Colterenzio -- col means hill, and Terenzio / Terrence is someone's name -- would be called Terrence Hill Winery in the USA.  And Schreckbichl -- the name of the vineyard that provides the grapes -- translates roughly Shrieking Point, a tribute to the treacherous steep valleys and twisting roads in northern Alpine Italy.  We might call a vineyard like this Dangerville or Geronimo Drop.  On the back label, one sentence in English explains the wine, mentioning sun-blessed hills, the Ice Age, and great finesse.

In spite of themselves, wine labels are giving us a lot of information -- so much sometimes they have to use three languages at once -- if only we can find some way to understand them.

SPECIAL OFFER: Register for Fifty Shades Of Gris (Class + Small Plates) Wed. Jan. 23 6:30-8:30pm with promo code alltiedup and take $25 off.

We'll taste a range of wines in this class derived from the soft-core soon-to-be-a-major-motion-picture trilogy, from Sancerre and Pouilly-Fume - tart and tangy Sauvignon Blanc-based whites from northern France - to Pinot Gris from Oregon and finally Barossa Shiraz.  Somewhere in the line-up, I'm going to work in a "vin gris" which we call rose; in the wine world, grey wine is actually pink.

Teacher: Jonathon Alsop

Thursday, January 17, 2013

The Fine Print - Q.P.R. - Quality Price Ratio

Last night's Q.P.R. class - essentially an opportunity for me to spend the evening with all my favorite wines around $10 - confirmed something we've known for a long time: you have to read the fine print. On the front of the bottle, this tasty 2011 Cocobon "Red" (about $8 at Trader Joe's) doesn't really give you too much.  The "coco" part of the name promises yummy chocolate, and "bon" must mean it's good, so the label marketing message is tight, if a little general.

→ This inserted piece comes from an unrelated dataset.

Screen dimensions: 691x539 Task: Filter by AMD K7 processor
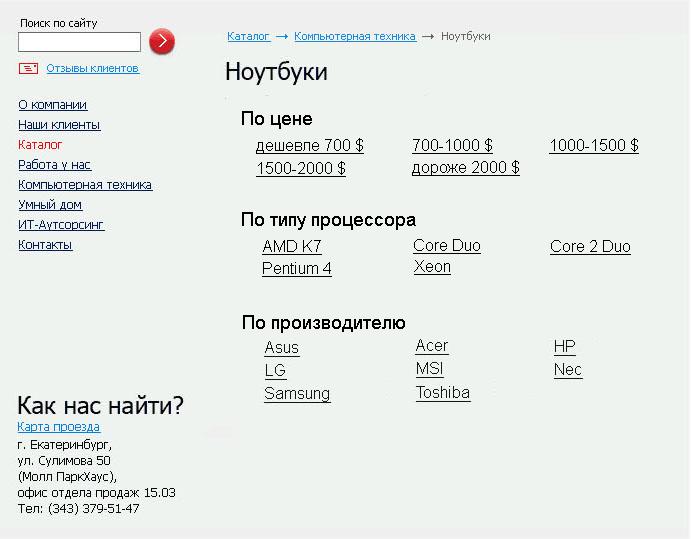pyautogui.click(x=292, y=247)
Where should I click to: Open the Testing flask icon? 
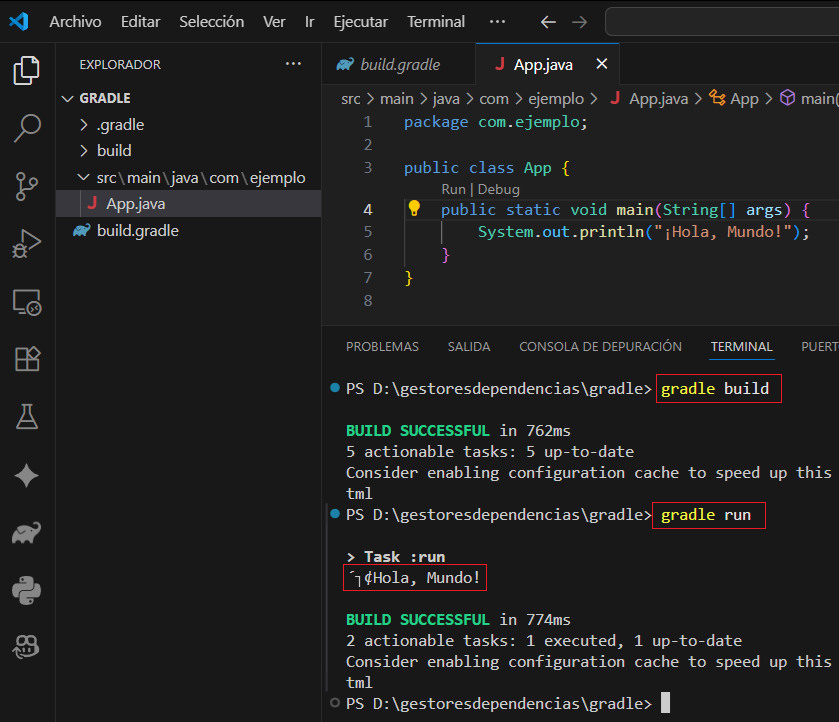point(27,417)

But flip the bottle around, and that's where you learn what makes this smooth rich red so fragrant and flavorful.  Beneath a wine maker's message in teeny tiny type is the signature of Georgetta Dane, former perfumist, now Big House wine maker, and the taste and talent behind a couple of my favorite reds from Concannon Vineyard.

WINE SHOPPING TIP: You've got a smart phone, so let it do the work.  Download a UPC / QR code scanner app to get instant info, but remember to Google the wine maker's name, if available.